EASA expects to certify the permanent modification to wings of in-service aircraft and those that have been built, but not yet delivered, in the first quarter of 2013, according to an official. EASA approved of the work for in-service aircraft by the end of December but put a two-year limit on the approval; some paperwork also had not been finalized. The preliminary certification will be replaced with a permanent approval in the first quarter along with the certification of the work on completed but yet-to-be-delivered aircraft.
Certification of the newly designed wing is now expected to happen in the second quarter of 2013, although EASA has not commented on the exact schedule.
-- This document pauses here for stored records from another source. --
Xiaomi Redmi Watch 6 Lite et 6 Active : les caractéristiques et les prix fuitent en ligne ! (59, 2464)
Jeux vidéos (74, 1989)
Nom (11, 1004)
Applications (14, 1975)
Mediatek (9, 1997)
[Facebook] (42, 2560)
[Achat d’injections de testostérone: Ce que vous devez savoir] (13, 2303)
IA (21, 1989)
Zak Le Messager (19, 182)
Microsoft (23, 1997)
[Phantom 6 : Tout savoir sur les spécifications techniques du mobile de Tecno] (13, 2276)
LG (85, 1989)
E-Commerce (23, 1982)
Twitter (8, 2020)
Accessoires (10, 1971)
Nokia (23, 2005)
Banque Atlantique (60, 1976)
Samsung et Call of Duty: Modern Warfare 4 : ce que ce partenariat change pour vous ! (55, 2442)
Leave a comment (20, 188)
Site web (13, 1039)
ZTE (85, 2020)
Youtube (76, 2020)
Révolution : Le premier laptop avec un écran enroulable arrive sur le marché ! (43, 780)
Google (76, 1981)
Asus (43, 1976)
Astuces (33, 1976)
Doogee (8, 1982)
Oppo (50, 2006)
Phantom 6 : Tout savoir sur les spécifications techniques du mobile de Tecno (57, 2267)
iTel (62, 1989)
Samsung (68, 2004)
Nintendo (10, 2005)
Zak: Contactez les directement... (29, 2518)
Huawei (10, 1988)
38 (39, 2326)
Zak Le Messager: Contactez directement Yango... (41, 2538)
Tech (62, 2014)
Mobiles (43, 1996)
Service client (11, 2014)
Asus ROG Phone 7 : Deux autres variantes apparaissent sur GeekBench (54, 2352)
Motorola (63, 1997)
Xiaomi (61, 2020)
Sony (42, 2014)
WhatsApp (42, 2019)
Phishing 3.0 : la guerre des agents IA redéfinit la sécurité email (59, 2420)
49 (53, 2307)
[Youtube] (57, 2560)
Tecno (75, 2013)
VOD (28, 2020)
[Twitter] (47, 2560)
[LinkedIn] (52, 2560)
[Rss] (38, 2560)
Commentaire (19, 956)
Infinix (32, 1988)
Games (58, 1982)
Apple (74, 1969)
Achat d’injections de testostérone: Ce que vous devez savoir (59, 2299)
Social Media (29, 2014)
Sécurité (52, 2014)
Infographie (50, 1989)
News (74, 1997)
The new wings will become available in early 2014. Qatar Airways has deferred delivery of its first A380 by several months to enable Airbus to integrate the redesign on all Qatar aircraft on order.
In-service aircraft are currently subject to short-interval checks and preliminary repairs that must be repeated depending on utilization. The permanent fix, which includes the replacement of several hybrid ribs made of composites and the Al 7449 alloy, is expected to require aircraft to be grounded for several weeks. Airbus also has offered airlines a repair schedule that can be included in C-checks, so that no additional ground time is needed. However, that would spread modifications over a longer period of time.
The modifications affect 120 aircraft, 92 of which had been delivered by the end of November 2012.